### Task to carry out
Please repeat exactly the lines below from the one containing "More Videos &" down to the one containing "[Mounted dildo blowjob", both included, and nothing else.

### Input material
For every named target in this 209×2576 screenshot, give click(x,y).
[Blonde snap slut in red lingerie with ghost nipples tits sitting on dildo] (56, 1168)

* * *

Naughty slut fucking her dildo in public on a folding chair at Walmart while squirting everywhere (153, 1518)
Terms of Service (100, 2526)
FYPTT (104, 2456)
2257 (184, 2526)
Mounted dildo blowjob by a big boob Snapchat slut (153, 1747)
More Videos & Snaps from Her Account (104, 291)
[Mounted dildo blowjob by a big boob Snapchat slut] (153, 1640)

### Task output
More Videos & Snaps from Her Account (104, 291)
[Mounted dildo blowjob by a big boob Snapchat slut] (153, 1640)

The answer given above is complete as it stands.